** PROBLEM TO SOLVE **
After finding the line containing "Expand the calculator icon dropdown arrow" below, please output that line and each following one through the line containing "Task: Select the 500 RPM row header", exactly as written.

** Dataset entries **
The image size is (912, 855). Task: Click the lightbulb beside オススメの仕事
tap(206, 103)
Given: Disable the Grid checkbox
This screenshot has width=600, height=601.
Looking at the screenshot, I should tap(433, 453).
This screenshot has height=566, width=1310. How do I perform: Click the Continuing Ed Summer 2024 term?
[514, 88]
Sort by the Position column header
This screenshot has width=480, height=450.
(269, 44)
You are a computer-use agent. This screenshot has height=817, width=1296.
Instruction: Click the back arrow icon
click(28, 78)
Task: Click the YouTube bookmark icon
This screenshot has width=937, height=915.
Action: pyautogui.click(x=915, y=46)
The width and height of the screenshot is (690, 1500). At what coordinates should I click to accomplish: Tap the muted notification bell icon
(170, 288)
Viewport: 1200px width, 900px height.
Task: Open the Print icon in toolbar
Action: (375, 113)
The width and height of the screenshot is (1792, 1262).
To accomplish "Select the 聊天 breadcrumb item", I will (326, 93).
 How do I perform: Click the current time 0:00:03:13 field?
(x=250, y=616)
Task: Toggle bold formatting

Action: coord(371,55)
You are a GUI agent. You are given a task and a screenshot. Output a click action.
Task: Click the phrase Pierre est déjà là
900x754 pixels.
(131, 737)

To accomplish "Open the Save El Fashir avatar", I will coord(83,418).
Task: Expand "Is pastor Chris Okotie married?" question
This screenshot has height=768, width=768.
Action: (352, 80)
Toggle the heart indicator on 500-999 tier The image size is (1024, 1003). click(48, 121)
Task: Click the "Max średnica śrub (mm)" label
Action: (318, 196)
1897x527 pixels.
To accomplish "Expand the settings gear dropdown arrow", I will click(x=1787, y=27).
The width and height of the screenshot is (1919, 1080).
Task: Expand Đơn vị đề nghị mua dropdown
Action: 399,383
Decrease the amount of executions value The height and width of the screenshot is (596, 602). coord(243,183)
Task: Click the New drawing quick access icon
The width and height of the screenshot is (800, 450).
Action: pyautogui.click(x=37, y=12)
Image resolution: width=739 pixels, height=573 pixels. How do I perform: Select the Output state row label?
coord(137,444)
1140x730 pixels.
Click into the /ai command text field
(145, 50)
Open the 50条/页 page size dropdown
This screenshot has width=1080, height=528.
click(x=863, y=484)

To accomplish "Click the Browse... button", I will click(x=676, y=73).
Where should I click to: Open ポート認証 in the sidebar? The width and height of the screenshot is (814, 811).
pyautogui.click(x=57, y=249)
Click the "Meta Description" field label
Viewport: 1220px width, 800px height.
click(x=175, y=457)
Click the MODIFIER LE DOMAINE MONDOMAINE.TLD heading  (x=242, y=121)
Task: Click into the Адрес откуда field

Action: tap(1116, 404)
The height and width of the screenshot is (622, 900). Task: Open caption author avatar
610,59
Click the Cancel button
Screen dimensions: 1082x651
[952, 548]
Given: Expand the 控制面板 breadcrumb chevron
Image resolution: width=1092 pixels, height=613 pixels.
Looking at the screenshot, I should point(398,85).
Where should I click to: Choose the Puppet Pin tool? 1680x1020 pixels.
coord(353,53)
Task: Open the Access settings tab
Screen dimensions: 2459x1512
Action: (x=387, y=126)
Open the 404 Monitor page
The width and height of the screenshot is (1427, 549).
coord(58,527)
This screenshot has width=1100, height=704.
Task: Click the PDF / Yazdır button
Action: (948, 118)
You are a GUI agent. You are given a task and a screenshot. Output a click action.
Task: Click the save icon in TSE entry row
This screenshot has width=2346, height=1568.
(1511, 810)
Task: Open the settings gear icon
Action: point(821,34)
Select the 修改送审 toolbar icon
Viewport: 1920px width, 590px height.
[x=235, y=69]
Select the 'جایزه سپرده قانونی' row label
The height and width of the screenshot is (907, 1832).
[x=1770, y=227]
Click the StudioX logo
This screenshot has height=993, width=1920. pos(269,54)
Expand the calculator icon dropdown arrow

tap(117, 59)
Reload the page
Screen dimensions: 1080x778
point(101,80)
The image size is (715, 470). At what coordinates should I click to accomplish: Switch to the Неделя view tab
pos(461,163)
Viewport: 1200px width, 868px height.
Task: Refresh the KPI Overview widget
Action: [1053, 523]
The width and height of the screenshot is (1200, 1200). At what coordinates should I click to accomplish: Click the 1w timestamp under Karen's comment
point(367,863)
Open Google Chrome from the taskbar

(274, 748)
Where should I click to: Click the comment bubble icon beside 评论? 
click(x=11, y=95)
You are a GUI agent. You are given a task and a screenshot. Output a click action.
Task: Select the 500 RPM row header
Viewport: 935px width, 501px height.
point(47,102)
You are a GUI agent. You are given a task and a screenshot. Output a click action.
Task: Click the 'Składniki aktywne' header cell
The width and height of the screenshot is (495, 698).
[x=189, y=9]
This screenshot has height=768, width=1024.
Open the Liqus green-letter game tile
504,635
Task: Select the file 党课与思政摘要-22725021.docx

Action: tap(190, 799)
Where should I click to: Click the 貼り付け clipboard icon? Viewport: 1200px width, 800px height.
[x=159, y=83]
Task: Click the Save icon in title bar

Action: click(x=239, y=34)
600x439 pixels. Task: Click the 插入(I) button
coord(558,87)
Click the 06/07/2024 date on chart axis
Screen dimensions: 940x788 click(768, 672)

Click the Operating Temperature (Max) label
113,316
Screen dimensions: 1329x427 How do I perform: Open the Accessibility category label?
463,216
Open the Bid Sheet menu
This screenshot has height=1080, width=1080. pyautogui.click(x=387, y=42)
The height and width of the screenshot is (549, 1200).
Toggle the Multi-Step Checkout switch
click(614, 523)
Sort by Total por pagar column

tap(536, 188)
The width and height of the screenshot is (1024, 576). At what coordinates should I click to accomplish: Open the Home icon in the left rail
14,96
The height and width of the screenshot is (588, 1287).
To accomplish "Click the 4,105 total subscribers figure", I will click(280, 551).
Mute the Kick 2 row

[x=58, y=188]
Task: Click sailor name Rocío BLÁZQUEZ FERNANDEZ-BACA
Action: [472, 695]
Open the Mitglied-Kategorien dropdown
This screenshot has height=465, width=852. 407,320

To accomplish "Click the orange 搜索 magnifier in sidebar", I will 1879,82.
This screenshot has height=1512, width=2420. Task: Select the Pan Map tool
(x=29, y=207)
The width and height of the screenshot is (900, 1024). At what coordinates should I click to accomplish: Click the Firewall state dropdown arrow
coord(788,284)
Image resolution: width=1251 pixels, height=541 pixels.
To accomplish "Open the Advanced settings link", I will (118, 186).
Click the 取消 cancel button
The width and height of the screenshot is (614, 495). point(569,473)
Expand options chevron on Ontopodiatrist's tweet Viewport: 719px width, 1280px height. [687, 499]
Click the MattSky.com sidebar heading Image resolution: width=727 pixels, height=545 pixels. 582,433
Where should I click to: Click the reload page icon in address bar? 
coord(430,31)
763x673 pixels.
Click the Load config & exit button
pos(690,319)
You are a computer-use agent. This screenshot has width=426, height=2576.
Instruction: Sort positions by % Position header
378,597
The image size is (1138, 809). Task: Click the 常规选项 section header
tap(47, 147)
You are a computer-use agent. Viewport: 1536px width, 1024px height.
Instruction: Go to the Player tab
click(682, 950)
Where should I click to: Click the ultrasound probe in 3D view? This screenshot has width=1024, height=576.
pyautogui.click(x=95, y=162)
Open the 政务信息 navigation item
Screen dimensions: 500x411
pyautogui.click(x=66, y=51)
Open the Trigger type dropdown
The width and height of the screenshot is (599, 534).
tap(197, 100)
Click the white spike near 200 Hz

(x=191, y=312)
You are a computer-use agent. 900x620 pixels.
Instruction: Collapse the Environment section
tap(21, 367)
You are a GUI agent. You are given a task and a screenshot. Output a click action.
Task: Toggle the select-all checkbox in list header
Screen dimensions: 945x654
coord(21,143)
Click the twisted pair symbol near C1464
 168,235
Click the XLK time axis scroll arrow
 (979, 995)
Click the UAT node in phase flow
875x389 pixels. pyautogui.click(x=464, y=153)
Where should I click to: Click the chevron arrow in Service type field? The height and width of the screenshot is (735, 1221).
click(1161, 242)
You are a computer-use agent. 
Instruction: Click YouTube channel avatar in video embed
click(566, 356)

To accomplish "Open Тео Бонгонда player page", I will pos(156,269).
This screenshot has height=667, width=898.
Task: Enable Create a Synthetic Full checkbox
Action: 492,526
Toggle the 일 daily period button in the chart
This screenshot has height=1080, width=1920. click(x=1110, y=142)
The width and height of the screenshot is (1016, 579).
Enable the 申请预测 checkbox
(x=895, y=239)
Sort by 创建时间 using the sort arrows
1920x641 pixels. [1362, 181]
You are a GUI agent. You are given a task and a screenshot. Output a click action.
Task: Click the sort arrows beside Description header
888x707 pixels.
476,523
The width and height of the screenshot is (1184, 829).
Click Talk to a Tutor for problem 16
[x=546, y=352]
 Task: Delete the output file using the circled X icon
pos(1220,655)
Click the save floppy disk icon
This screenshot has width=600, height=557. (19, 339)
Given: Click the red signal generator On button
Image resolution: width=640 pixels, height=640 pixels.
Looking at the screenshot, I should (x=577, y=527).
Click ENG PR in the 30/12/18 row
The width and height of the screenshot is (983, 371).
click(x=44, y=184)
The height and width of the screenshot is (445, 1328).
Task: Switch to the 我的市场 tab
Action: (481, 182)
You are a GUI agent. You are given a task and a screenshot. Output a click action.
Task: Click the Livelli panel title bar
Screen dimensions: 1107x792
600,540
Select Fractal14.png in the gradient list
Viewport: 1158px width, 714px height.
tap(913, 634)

** ANSWER TO THIS PROBLEM **
Expand the calculator icon dropdown arrow

tap(117, 59)
Reload the page
Screen dimensions: 1080x778
point(101,80)
The image size is (715, 470). At what coordinates should I click to accomplish: Switch to the Неделя view tab
pos(461,163)
Viewport: 1200px width, 868px height.
Task: Refresh the KPI Overview widget
Action: [1053, 523]
The width and height of the screenshot is (1200, 1200). At what coordinates should I click to accomplish: Click the 1w timestamp under Karen's comment
point(367,863)
Open Google Chrome from the taskbar

(274, 748)
Where should I click to: Click the comment bubble icon beside 评论? 
click(x=11, y=95)
You are a GUI agent. You are given a task and a screenshot. Output a click action.
Task: Select the 500 RPM row header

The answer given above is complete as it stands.